Most probably you will plump for the least stressful option. And what could be easier than kicking off your shoes, firing up your mobile device, having a quick surf and pressing the purchase button every now and again? The presents will arrive the next day – perhaps already wrapped to save you the bother – and you won’t even have needed to break sweat.
‘Hurray for internet shopping,’ I hear you cry. Those nice people at Amazon have created a virtual market that allows us to avoid all the pushing and shoving, all the claustrophobic crowds, all the ritualised elements of having to run with the retail mob. They have conjured up an experience devoid of stresses and strains, delivering Christmas to your door as they go.

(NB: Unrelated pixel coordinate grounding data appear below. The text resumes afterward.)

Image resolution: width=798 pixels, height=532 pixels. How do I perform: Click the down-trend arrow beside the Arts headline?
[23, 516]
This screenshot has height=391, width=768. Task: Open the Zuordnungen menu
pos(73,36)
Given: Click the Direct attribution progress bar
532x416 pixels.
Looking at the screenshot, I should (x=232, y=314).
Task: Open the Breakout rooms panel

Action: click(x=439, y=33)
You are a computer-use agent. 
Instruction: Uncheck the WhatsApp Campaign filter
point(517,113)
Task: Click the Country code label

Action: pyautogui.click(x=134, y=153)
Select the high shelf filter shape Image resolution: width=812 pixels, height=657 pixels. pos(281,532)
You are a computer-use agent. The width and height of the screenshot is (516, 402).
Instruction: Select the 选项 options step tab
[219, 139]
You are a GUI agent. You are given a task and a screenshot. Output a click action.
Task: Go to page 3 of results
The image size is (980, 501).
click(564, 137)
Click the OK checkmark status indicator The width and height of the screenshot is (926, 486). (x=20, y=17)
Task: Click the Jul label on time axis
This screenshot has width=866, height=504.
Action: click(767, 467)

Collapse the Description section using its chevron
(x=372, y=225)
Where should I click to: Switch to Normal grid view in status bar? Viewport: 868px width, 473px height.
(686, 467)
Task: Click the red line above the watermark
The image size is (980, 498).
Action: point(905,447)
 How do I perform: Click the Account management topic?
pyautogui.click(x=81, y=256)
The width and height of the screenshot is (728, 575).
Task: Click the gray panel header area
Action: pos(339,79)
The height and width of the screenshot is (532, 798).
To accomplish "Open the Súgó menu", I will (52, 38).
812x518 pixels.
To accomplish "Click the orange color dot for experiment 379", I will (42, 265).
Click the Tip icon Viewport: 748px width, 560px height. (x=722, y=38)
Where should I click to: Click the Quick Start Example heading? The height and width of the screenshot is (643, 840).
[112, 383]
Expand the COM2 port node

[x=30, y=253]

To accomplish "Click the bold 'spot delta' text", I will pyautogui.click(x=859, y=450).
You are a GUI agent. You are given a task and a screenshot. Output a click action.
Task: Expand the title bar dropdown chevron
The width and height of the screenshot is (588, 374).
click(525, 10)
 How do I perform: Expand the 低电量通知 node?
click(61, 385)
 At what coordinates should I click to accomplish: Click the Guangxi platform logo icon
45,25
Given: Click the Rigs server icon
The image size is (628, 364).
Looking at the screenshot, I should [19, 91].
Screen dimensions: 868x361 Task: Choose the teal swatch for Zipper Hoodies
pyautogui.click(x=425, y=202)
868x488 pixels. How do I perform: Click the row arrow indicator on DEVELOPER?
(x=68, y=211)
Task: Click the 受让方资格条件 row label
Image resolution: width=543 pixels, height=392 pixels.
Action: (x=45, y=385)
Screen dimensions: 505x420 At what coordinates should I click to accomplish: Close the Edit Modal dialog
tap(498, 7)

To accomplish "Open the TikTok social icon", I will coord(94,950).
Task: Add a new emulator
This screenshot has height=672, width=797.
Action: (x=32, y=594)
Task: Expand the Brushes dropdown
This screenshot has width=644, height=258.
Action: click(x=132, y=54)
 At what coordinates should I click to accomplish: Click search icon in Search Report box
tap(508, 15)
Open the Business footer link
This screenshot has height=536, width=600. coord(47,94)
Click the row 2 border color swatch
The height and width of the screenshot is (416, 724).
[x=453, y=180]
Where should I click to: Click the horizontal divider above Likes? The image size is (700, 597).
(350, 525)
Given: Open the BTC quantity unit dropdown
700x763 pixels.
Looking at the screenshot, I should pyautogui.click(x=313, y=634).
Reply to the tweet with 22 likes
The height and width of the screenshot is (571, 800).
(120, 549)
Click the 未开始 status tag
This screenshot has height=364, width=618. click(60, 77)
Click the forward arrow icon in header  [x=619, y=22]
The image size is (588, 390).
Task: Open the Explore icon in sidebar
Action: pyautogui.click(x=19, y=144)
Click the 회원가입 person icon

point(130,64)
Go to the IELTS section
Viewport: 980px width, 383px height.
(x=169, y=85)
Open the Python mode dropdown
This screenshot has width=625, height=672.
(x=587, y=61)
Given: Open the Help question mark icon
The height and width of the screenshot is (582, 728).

That, in any case, is the image appearing in the adverts for the online retail giant. Did we ever really fall for such a sanitised version of events, though, when considering how our purchases moved from A to B following the click of a mouse? Even if we did, or even if we were unaware that there was anything of importance to consider, it is now impossible to sidestep such potentially troubling questions. Last month’s Panorama exposé of working practices at Amazon distribution centres means that we can no longer plead ignorance.
Warehouse whistleblowers are a relatively recent phenomenon. Stories appeared earlier in the year, for instance, revealing that certain supermarkets were electronically tagging their workers to try to enforce productivity. Now the BBC has placed a journalist in an Amazon distribution centre to show how its workers have to carry around a countdown clock which records every element of task completion against a specified time limit. This is constant monitoring; it is deeply intrusive and deeply disciplinary.
It also means that the stresses of finding the right Christmas presents do not magically disappear through the advent of internet shopping. They are simply displaced. Consumers can hide behind the mirage of a stress-free experience, but only because the anonymity of the online retail world allows them to pass on those pressures to other people. Warehouse workers are not just generically on the clock but have the prospect of a countdown clock reaching zero stalking their every move. This is physically damaging for them, as they permanently have to strive to meet one target after another. It is also psychologically damaging, because the targets are set specifically so that failure is an inbuilt feature of being at work.
The new ghosts of Christmas present are therefore clearly lined up for all to see. They take the form of warehouse workers paid bargain-basement wages to be pushed to their physical and psychological limits just to make the process of gift-giving easier for us.
What to do in such circumstances? Is it possible to carry on as before whilst maintaining that our consciences are clear when trading through Amazon’s online platforms? Are the stresses imposed on those who work within its distribution centres a price worth paying for ensuring that friends and family have gifts to open this Christmas at minimal cost to our own discomfort? Or will the Panorama programme persuade us to go back to the old-fashioned way of braving the scrums if we decide to withhold our custom from the online retail giant?
History does not record the terms and conditions enjoyed by Santa’s elves, but it does now reveal the treatment of the Amazon workers helping us to manage our hectic routines this Christmas. Given, though, that a little learning is often a dangerous thing, does it really make our lives easier knowing what we do today about the unseemly side of the warehouse? Physically, yes – because it is clearly still a lot less hassle to purchase gifts online. The terms and conditions of warehouse workers raise important ethical issues, however, concerning the harms that are produced when shopping like this. The way ahead is paved with complex ethical dilemmas and is far from straightforward to navigate.